Stone Game (7)

Posted 8 months ago

Problem

Alice and Bob take turns playing a game, with Alice starting first.

There are $n$ stones arranged in a row. On each player’s turn, they can remove either the leftmost stone or the rightmost stone from the row and receive points equal to the sum of the remaining stones’ values in the row. The winner is the one with the higher score when there are no stones left to remove.

Bob found that he will always lose this game (poor Bob, he always loses), so he decided to minimize the score’s difference. Alice’s goal is to maximize the difference in the score.
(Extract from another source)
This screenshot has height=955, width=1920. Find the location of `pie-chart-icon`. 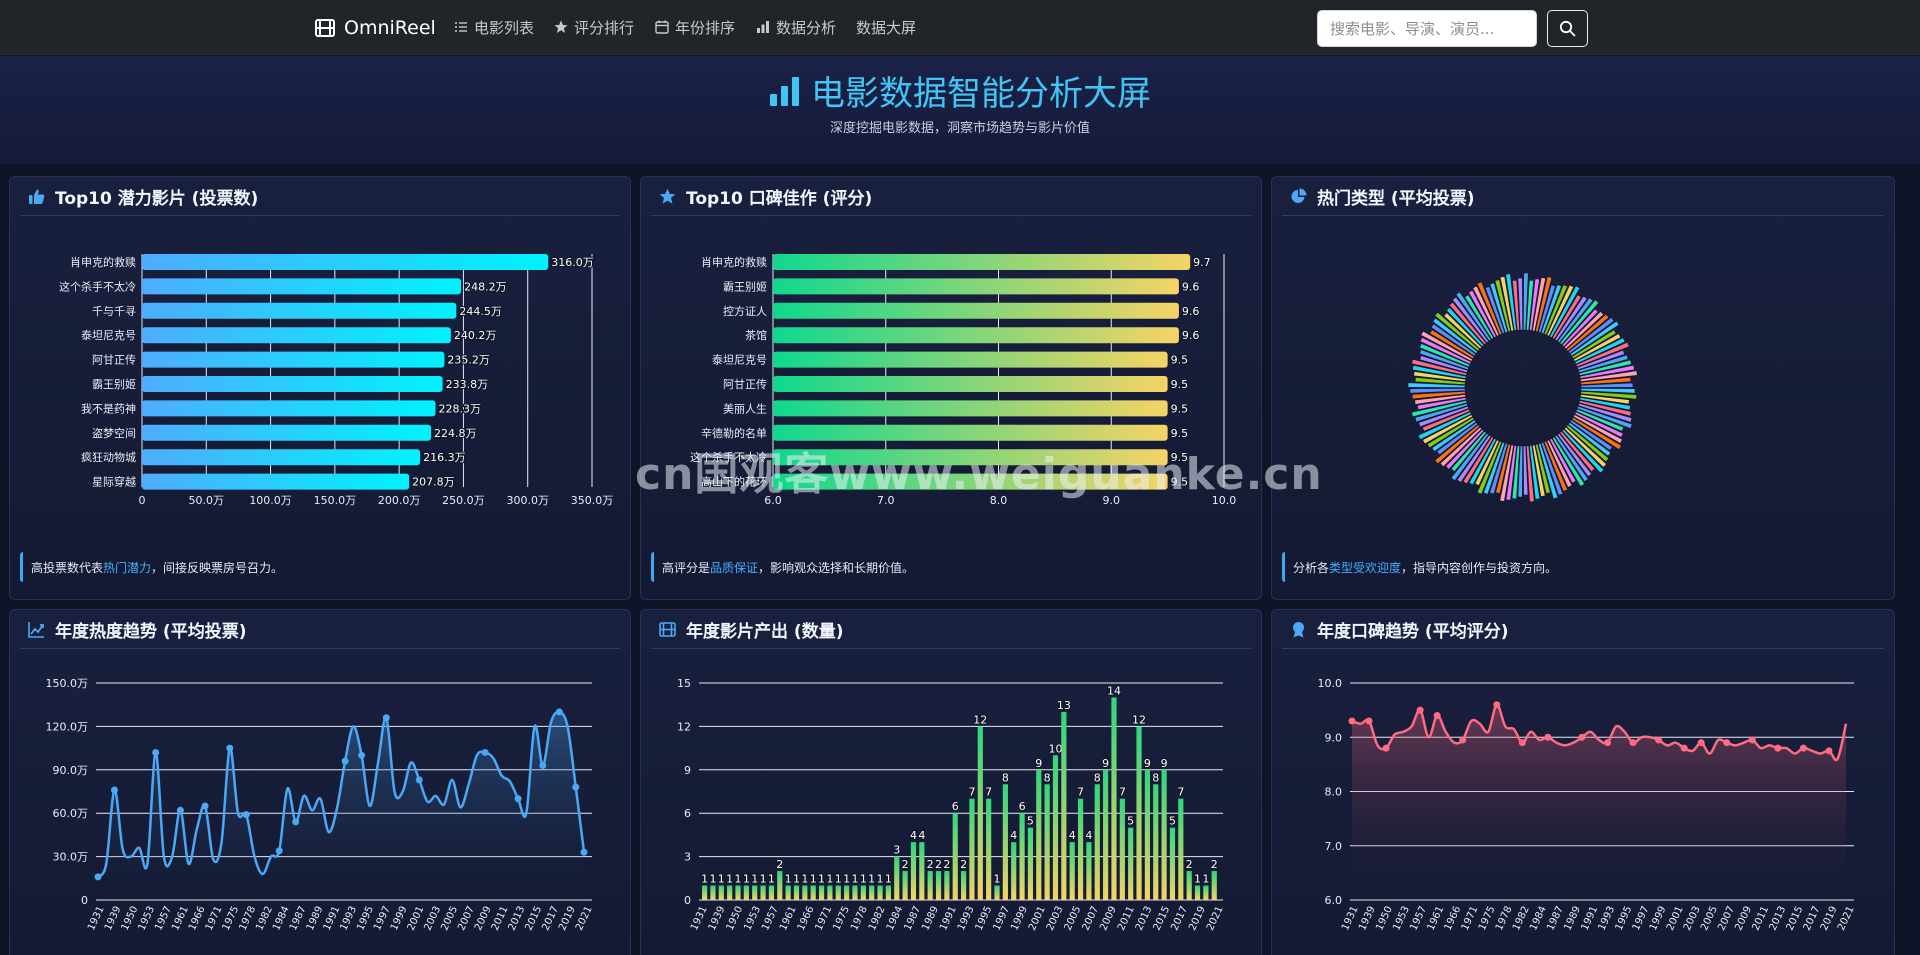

Given an array of integers $stones$ where $stones_i$ represents the value of the $i^{th}$ stone from the left, return the difference in Alice and Bob’s score if they both play optimally.

Example

Input: stones = [5,3,1,4,2]
Output: 6
Explanation:
- Alice removes 2 and gets 5 + 3 + 1 + 4 = 13 points. Alice = 13, Bob = 0, stones = [5,3,1,4].
- Bob removes 5 and gets 3 + 1 + 4 = 8 points. Alice = 13, Bob = 8, stones = [3,1,4].
- Alice removes 3 and gets 1 + 4 = 5 points. Alice = 18, Bob = 8, stones = [1,4].
- Bob removes 1 and gets 4 points. Alice = 18, Bob = 12, stones = [4].
- Alice removes 4 and gets 0 points. Alice = 18, Bob = 12, stones = [].
The score difference is 18 - 12 = 6.

Input: stones = [7,90,5,1,100,10,10,2]
Output: 122

Constraints

$2 \leq n \leq 1000$
$1 \leq stones_i \leq 1000$

Submit your solution at here

Solution

Observation

Given nature of the game, Alice will always has bigger score than Bob
Alice wants to maximize the difference, the optimal strategy would be maximize her score
Thus Bob has to maximize his score to keep up. So both players would want to maximize their score, and we do not have to keep track of turn

Approach

Pre calculate a prefix sum, so we can query $sum(i,j)$ in $O(1)$
Let $f(i,j)$ be the maximum difference could be archived if we play game with only $stones[i,j]$ . $f(i,j) = max(x, y)$ , where:
- $x$ be the score if we discard $stone[i]$ , $x = sum(i+1,j) - f(i+1,j)$
- $y$ be the score if we discard $stone[j]$ , $y = sum(i,j-1) - f(i,j-1)$

Complexity

Time complexity: $O(n^2)$
Space complexity: $O(n^2)$

Code

use std::cmp::max;
impl Solution {
    pub fn stone_game_vii(stones: Vec<i32>) -> i32 {
        let n = stones.len();
        let mut prefix = vec![0;n+1];
        for i in 1..=n {
            prefix[i] = prefix[i-1] + stones[i-1];
        }
        let mut f = vec![vec![0;n];n];
        for len in 2..=n {
            for i in 0..n-1 {
                let mut j = i+len-1;
                if j >= n {
                    continue;
                }
                let sum_i = prefix[j+1] - prefix[i+1];
                let sum_j = prefix[j] - prefix[i];
                let discard_i = sum_i - f[i+1][j];
                let discard_j = sum_j - f[i][j-1];
                f[i][j] = max(discard_i, discard_j);
                //println!("calculate state {i}~{j}");
                //println!("discard {i} -> {discard_i}, discard {j} -> {discard_j}");
                //println!("f[{i}][{j}] = {}", f[i][j]);
            }
        }
        //println!("{f:?}");
        return f[0][n-1];
    }
}